In front of him were Asia’s brightest young minds—portfolio hopefuls, quant researchers, and finance scholars from leading institutions across Asia.
Plazo—venture strategist, AI architect, and CEO of Plazo Sullivan Roche—delivered a dose of realism on what AI delivers—and fails to grasp in actual investing.
And what it still lacks, he stressed, is think like a human.
### Beyond the Hype: Investing in the Age of Overpromised Intelligence
Dressed in a razor-sharp outfit, Plazo paced the stage like a courtroom litigator.
He started boldly with a short video montage—YouTubers hawking AI bots. Then he paused.
“I engineered what they now sell as magic,” he said, deadpan.
Laughter broke out—but ego wasn’t the point.
The message? Most models replay what already happened.
“You can’t outsource principles. AI doesn’t believe in a trade—it echoes what already happened.”
“When war erupts, when Powell slips during a Fed announcement, when a bank tumbles before markets open—AI doesn’t notice. We do.”
### The Students Who Challenged Him—and Got Schooled
The jaw-dropper? A live AI-vs-human trading duel.
A student from NUS presented an AI-backed trade on the Nikkei—equipped with indicators, trends, and sentiment metrics.
Plazo nodded thoughtfully. Then said:
“Looks clean, but what about Japan’s unannounced intervention?. Your AI doesn’t see the invisible. It reads website tweets.”
The audience shifted. The student shrugged. Then: applause.
Another moment: A robotics PhD from Kyoto asked if quantum computing would render all current models useless.
Plazo’s answer? “Yes—and no. Infinite processing won’t fix human incentives. Train an AI on fear, and it’ll become a chaos machine.”
### The Three Myths Plazo Shattered in 45 Minutes
1. **“AI Will Replace Portfolio Managers.”**
Not quite. AI assists—it backtests, filters, calculates—but it doesn’t replace gut instinct.

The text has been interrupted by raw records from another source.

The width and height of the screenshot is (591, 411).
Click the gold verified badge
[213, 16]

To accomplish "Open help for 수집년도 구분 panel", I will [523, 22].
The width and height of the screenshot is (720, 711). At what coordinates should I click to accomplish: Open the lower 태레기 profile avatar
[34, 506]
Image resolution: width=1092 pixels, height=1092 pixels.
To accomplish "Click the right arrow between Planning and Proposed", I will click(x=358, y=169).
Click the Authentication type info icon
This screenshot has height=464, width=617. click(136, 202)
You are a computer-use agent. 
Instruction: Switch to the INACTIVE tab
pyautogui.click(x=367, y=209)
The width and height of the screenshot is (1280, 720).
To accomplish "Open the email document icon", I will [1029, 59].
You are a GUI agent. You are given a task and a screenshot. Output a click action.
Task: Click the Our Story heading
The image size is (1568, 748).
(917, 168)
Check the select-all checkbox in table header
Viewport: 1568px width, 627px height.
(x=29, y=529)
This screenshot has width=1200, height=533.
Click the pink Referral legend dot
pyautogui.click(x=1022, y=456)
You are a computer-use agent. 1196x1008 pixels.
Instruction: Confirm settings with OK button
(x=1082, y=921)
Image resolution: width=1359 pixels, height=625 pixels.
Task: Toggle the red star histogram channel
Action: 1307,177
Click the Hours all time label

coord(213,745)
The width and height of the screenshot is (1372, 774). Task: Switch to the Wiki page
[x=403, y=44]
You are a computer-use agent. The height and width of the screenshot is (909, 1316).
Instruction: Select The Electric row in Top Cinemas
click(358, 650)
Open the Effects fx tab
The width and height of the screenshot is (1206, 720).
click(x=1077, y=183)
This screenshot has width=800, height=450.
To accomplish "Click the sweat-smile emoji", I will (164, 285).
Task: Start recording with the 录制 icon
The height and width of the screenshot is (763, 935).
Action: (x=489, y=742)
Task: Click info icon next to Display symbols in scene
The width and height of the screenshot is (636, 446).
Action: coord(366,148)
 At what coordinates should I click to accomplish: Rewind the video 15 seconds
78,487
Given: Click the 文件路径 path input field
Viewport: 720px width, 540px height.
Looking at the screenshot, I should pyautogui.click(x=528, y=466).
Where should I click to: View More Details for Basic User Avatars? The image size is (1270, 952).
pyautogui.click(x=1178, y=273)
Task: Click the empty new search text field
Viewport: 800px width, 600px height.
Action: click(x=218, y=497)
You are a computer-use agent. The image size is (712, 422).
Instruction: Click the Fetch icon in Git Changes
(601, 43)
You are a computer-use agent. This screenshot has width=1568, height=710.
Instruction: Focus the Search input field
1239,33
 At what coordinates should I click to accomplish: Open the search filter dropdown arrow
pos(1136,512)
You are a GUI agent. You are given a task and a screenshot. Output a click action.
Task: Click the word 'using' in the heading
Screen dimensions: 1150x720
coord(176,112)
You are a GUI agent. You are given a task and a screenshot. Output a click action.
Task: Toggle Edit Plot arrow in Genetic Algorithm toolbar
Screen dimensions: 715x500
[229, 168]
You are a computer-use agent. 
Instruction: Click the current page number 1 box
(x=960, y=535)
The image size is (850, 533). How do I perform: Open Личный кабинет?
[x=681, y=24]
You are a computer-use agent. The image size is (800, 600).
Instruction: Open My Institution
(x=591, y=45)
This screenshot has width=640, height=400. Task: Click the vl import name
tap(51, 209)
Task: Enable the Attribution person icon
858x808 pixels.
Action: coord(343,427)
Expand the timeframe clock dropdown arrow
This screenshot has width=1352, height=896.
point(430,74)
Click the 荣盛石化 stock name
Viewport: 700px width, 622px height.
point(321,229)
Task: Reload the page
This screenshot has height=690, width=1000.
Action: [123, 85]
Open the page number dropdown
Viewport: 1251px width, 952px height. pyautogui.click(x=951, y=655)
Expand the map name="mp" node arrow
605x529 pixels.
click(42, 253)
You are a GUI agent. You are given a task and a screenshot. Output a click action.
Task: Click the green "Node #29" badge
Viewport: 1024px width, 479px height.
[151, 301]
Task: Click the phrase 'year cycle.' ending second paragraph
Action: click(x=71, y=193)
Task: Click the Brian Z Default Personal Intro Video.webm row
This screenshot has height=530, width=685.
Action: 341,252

2. **“AI Understands Fundamentals.”**
Wrong. AI decodes trends, but doesn’t grasp geopolitics. It may track oil supply, but it won’t flag a coup in Venezuela.
3. **“AI Makes You Smarter.”**
Actually, it might lure you into dependency. “The danger isn’t in trusting AI,” Plazo warned. “It’s in forgetting how to think without it.”
### Why Asia Paid Close Attention
This wasn’t just another keynote.
Asia’s universities are now launching the next generation of quant leaders. They’re asking: more code, or more conscience?
Plazo’s call: “Harness tech, but stay human.”
In closed-door chats at Ateneo and a roundtable at AIM, professors absorbed what they called a sobering perspective.
One finance dean remarked candidly, “Joseph might have rebooted our entire AI syllabus. Not magic—mirror.”
### The Future AI Can Build
Despite the critique, Plazo isn’t anti-AI.
He’s building hybrid neural systems—fusing bias detection and central bank logic.
His stance? “Ride with it. Don’t abdicate to it.”
“AI doesn’t need more data. It’s starving for judgment. And that still lives in humans.”
The crowd rose as one. And his message is still echoing in Asia’s halls of learning.
In a world drunk on AI hype, Plazo gave the crowd what AI can’t: humanity.